Pull out each line of the data that includes the word "Toggle".
═══ Data supplied
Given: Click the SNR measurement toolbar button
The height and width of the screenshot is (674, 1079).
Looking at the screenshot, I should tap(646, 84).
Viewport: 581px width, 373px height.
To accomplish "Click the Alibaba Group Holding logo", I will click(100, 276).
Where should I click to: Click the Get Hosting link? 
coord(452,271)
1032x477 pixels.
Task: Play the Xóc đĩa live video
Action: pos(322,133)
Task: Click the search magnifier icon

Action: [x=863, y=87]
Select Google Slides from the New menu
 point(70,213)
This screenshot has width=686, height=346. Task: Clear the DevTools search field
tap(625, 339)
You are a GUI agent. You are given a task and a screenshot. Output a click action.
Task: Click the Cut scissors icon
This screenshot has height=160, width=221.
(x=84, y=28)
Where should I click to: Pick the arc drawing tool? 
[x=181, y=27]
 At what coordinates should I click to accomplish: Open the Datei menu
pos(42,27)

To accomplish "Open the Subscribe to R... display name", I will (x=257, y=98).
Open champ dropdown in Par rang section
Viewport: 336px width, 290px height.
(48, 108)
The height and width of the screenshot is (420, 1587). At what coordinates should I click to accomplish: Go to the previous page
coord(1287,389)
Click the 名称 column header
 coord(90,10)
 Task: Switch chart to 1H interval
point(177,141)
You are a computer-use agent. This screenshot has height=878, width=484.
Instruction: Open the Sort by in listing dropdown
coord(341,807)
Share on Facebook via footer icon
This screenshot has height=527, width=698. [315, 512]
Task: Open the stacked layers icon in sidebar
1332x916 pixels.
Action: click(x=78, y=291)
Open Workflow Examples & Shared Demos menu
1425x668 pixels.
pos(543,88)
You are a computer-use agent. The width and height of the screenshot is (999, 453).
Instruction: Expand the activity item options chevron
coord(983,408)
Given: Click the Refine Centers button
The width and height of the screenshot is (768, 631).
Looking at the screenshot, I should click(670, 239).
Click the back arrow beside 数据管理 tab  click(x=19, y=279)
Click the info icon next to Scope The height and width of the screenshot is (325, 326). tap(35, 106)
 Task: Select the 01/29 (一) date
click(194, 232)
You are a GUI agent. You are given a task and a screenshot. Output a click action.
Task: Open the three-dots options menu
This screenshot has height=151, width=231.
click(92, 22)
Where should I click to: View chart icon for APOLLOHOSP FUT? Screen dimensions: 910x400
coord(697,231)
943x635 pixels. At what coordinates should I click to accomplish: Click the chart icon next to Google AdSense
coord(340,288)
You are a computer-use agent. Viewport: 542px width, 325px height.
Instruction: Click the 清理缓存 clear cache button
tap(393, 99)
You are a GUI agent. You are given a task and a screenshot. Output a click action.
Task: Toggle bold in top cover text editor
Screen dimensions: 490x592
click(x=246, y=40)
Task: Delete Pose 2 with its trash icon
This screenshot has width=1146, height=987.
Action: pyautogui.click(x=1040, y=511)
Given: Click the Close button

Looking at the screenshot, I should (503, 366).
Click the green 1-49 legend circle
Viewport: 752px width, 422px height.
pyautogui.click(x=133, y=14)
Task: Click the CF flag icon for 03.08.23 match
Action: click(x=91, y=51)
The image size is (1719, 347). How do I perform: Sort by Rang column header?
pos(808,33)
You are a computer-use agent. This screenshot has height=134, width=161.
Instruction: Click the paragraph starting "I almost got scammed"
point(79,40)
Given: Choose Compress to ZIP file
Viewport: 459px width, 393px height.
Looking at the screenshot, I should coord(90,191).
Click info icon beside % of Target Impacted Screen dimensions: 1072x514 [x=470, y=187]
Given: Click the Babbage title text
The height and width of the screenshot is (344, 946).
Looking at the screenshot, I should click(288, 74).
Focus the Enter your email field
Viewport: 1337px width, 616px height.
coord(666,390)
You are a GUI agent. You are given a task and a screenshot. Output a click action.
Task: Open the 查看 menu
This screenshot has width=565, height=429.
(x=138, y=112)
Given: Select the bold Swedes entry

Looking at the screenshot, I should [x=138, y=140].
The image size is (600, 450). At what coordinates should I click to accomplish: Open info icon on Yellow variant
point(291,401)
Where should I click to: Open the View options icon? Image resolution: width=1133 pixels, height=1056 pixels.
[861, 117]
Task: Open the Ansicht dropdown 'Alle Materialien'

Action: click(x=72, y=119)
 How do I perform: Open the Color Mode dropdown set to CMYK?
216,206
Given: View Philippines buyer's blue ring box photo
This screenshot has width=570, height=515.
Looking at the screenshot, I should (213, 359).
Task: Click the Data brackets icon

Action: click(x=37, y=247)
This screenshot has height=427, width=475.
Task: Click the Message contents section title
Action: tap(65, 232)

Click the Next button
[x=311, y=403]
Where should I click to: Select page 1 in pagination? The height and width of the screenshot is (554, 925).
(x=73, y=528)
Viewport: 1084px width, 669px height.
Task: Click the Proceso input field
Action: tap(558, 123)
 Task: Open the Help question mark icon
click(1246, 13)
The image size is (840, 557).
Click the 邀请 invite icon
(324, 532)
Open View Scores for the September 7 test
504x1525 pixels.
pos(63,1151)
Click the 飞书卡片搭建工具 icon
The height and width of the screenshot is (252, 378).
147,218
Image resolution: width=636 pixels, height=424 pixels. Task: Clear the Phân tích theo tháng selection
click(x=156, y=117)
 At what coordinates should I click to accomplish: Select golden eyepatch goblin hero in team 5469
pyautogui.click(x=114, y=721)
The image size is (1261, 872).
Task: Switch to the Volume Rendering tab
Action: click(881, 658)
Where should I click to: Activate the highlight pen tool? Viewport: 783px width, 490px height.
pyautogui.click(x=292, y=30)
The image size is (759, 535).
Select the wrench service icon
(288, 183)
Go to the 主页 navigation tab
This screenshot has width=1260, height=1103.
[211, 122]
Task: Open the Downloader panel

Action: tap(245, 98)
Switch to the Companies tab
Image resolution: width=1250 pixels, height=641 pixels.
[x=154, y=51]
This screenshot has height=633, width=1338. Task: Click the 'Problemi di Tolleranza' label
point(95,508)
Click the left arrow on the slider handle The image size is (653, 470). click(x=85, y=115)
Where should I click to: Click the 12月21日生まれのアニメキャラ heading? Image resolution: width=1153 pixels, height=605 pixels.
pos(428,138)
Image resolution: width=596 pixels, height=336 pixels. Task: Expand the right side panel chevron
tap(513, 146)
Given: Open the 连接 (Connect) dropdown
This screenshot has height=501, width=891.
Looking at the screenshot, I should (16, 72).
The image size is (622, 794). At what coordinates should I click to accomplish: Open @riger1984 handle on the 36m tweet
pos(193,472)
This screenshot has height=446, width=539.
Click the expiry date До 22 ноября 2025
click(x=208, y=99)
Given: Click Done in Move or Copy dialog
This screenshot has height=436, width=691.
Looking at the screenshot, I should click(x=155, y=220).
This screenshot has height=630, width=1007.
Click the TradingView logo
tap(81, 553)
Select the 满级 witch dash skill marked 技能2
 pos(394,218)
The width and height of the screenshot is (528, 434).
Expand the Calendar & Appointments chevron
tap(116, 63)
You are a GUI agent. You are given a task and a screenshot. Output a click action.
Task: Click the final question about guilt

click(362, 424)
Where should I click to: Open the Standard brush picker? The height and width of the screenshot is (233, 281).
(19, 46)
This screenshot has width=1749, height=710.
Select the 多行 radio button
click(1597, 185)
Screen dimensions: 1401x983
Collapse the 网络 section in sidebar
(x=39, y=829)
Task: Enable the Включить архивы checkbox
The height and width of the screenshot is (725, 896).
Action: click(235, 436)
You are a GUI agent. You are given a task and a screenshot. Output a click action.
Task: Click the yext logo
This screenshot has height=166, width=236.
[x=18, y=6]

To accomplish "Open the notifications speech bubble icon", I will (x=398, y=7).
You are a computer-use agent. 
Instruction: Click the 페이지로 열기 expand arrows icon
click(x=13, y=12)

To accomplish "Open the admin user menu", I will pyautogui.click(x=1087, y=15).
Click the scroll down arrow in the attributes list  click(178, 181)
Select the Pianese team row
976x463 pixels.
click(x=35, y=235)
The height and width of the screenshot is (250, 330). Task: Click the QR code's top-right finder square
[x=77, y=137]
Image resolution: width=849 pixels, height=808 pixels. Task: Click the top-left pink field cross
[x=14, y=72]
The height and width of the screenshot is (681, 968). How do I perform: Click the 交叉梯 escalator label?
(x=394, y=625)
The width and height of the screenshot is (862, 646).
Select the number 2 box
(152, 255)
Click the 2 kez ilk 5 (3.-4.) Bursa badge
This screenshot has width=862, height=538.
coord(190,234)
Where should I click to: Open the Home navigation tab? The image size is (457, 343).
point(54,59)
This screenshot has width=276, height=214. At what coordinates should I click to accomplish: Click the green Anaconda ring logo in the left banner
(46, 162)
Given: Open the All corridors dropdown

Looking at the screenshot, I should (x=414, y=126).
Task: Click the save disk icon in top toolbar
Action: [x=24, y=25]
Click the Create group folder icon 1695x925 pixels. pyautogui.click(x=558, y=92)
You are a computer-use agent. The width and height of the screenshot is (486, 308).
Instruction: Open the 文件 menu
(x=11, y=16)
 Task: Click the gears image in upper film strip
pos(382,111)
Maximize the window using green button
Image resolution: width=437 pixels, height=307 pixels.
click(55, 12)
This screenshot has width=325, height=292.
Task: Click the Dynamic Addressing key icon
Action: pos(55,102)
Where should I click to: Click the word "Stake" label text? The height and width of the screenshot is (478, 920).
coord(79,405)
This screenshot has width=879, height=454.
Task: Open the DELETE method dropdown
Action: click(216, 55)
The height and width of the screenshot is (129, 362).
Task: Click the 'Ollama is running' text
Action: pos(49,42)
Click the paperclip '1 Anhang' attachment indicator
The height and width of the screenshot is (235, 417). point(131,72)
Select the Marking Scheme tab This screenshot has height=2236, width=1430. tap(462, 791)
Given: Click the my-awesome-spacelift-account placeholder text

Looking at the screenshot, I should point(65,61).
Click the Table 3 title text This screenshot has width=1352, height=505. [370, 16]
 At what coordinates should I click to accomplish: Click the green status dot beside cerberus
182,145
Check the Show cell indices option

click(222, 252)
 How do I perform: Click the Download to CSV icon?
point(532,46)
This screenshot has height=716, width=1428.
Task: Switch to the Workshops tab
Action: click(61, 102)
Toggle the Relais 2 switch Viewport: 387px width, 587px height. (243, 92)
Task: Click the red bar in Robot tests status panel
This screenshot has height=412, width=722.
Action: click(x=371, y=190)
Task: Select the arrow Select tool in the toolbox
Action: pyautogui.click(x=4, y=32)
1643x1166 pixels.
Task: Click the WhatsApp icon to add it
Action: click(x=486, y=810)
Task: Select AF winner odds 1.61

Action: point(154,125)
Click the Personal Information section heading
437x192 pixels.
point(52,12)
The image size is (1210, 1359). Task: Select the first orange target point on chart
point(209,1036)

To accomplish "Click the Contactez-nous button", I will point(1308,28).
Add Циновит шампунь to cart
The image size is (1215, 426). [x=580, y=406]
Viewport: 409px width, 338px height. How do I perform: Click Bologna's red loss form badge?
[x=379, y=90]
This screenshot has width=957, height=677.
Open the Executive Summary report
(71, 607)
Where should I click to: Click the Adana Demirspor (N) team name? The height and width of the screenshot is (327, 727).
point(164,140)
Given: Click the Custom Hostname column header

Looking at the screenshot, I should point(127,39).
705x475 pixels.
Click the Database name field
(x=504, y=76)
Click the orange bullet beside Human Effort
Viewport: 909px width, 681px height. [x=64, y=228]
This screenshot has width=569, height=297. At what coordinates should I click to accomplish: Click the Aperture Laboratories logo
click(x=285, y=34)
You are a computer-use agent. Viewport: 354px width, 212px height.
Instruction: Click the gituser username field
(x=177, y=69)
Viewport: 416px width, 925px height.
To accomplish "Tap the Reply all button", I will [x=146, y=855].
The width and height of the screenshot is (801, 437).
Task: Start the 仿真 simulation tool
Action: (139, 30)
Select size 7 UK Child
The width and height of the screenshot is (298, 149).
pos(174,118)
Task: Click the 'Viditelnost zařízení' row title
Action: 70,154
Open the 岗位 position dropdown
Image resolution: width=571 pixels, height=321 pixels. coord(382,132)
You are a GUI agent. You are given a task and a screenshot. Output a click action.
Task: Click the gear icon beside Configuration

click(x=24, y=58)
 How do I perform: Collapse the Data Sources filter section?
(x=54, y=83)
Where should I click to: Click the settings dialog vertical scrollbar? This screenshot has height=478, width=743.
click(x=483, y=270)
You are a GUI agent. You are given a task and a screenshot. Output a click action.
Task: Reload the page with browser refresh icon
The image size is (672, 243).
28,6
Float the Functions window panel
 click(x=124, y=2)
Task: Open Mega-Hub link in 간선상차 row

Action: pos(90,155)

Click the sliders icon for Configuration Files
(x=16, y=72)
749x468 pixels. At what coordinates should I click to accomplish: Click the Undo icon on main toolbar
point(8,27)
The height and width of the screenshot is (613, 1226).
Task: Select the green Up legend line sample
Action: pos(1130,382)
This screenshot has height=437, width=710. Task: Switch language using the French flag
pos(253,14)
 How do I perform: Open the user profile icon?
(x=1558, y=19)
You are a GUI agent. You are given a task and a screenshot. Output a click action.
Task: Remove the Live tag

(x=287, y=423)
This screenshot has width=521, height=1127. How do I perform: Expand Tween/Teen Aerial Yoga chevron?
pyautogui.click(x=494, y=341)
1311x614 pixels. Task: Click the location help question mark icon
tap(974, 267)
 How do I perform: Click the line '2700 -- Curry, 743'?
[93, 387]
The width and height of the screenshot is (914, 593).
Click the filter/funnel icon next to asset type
══════
• _Written solution_
Task: Toggle bold in top cover text editor
Toggle the Relais 2 switch Viewport: 387px width, 587px height. (243, 92)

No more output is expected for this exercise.